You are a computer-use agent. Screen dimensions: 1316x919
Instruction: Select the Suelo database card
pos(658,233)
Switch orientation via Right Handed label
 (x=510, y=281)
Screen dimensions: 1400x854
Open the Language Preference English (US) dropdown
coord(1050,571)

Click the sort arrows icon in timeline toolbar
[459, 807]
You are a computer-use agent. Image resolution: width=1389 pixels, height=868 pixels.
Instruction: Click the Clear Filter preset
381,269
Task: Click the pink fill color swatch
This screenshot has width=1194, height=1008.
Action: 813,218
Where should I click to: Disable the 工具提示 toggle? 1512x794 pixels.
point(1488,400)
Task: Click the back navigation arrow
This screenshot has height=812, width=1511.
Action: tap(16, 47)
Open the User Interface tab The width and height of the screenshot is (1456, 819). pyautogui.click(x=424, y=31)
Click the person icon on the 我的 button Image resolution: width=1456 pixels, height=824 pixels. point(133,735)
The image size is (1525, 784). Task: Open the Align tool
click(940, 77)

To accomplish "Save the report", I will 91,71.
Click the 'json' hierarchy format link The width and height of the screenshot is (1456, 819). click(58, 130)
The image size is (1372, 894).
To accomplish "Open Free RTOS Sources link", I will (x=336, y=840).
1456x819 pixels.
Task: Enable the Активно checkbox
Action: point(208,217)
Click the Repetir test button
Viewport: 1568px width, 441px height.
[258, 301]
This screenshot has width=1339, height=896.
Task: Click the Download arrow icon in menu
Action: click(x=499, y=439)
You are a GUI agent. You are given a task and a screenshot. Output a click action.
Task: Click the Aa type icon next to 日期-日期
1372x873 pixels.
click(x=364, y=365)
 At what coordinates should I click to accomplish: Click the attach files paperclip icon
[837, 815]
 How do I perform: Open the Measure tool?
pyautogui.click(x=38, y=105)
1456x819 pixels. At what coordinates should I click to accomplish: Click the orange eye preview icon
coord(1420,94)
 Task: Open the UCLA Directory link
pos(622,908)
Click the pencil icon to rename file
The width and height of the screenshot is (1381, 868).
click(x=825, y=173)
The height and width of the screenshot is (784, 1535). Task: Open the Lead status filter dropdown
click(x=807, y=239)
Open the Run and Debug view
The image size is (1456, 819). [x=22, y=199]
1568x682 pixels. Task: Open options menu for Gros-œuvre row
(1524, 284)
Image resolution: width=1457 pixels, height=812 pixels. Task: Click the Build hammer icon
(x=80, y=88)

* * *

• [About this task]
Show the lines above that have the word "agent".

• [Result of the exercise]
You are a computer-use agent. Screen dimensions: 1316x919
You are a computer-use agent. Image resolution: width=1389 pixels, height=868 pixels.
You are a GUI agent. You are given a task and a screenshot. Output a click action.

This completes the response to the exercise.